İmam-ı Maverdi hazretleri buyuruyor ki:

Dünya çalışma yeridir. Hadis-i şerifte, (Dünya ne güzel binektir. Ona   binin ki, sizi ahirete kavuştursun!) buyuruluyor. Dünya mutlak manada   kötü değildir. Ahiret azığını hazırlayanlar için servet yurdudur.

 Dünya bineğine binersen seni taşır, binemezsen o sana yüklenir ve  seni  öldürür. Dünya bir alet, bir vasıtadır. Bu vasıtayı iyi yolda  kullanan  kazanır, kötü yolda kullanan kaybeder. Mesela size yeni, güzel  bir  araba veriyorlar. (Bu araba ile, şu kadar zamanda şu karşıdaki  köprüyü  geçerseniz, kurtuluşa ereceksiniz) deniyor. Siz de, arabaya  bakıp, (Ne  kadar da güzelmiş) diyerek onu sevmekle meşgul olur, verilen  zaman  içinde karşıya geçmezseniz, düşman gelir, sizi kıskıvrak yakalar,   köprüyü geçemezsiniz. Bu vasıta, yolcuları sahile çıkaran bir gemi de   olabilir. Bu vasıtayla binip gitmeyen kurtulamaz. Dinimiz bu vasıtayı,   kötülememiştir. Hadis-i şeriflerde buyuruldu ki:

(Allah rızasını kazanmak, ahiret azığını temin etmek için, dünya ne   güzel yerdir. Allah rızasını kazanmayan, ahiret azığını temin etmeyen   için de, ne kötü yerdir. Kim, “Allah dünyayı rezil etsin!” derse, dünya   da ona, “Hangimiz Rabbimize asi ise, Allah onu rezil etsin!” der.)   [Hakim]

 (Dünya, mümin için ne güzel bir binektir. Hayra onunla erişilir.)   [Deylemi]

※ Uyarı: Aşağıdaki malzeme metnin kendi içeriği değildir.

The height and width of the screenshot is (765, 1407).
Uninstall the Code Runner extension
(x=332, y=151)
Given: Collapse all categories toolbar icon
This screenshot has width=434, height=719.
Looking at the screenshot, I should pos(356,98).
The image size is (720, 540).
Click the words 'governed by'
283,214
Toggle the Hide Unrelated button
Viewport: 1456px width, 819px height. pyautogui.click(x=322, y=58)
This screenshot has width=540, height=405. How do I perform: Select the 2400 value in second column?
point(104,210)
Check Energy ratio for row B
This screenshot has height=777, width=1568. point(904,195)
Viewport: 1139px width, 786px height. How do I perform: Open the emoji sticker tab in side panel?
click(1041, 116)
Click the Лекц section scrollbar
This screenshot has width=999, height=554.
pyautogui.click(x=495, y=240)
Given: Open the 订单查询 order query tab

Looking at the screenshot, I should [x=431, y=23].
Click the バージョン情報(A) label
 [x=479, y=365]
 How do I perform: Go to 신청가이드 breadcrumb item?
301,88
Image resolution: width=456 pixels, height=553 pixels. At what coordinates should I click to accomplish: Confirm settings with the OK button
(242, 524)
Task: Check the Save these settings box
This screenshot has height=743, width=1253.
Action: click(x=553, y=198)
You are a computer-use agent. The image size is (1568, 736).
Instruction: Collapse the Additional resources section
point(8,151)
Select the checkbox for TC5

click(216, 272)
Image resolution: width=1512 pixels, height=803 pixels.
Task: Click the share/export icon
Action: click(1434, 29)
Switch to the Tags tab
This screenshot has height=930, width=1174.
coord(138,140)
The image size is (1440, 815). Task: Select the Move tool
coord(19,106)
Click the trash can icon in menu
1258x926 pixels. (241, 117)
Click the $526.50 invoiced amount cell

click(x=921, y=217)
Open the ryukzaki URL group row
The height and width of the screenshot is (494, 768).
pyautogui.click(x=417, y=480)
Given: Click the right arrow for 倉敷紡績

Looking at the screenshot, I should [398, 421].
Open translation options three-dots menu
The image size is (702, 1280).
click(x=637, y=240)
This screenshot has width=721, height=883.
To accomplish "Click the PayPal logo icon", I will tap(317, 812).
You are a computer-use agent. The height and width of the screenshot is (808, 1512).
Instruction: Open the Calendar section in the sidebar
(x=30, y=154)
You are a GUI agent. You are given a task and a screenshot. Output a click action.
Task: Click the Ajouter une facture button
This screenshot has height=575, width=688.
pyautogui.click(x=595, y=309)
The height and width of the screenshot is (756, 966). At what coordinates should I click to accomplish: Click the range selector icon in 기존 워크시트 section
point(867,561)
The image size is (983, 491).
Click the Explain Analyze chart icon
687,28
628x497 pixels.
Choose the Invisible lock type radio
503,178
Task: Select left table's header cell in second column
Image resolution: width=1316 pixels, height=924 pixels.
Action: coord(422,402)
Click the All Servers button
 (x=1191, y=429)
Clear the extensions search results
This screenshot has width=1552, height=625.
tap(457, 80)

 Bizi maksadımıza ulaştıran bineğin iyi, sağlam olması istenir. Onun   için Allahü teâlânın bize verdiği akıl, sağlık, mal gibi nimetleri   yerinde kullanmalıdır! Cenab-ı Hak, dünya saadetini de istemeyi   emrediyor: (Ey Rabbimiz, bize dünyada da ahirette de güzellik ver!) diye   dua etmemizi istiyor. (Bekara 201)

 Hadis-i kudside de buyuruldu ki:

(Ey dünya, bana hizmet edene hizmetçi ol! Sana hizmet eden de senin   hizmetçin olsun.) [Ebu Nuaym]

 Hazret-i Âdem, Cennette yasak meyveyi yiyince, def-i hacet ihtiyacı   hissetti. İhtiyacını giderecek yer bulamadı. Allahü teâlâ, (Ya Âdem   burada def-i hacet yapılmaz. Onun yeri dünyadır) buyurdu. Bu da dünyanın   pislik yeri olduğunu göstermektedir. (İ.Gazali)

 Haksız kazanç

Muhammed aleyhisselam Peygamber olarak gönderilince, şeytanlar İblisin   başında toplanıp üzüntülerini bildirdiler. Bunun üzerine İblis onlara,   (Bunlar dünyayı sever mi?) dedi. Onlar, evet deyince, (Öyleyse üzülecek   bir şey yok. Onlara haksız kazanç sağlatırım. Lüzumsuz masraf yaptırır,   lüzumlu yere de harcatmam. Zaten her kötülük bu üç şeyden meydana  gelir)  dedi.

 Dünyalık için ne kadar üzülürsen o nispette ahiret sevgisi kalbden   çıkar. Ahiret için ne kadar üzülürsen, o nispette dünya sıkıntısı   kalbden çıkar. Dünyada herkes misafirdir. Yanındaki şeyler emanettir.   Misafirin gitmekten, emanetin ise geri alınmaktan başka çaresi yoktur.   Hadis-i şerifte buyuruldu ki:

(Dünya mümine zindan, kâfire Cennettir.) [Müslim]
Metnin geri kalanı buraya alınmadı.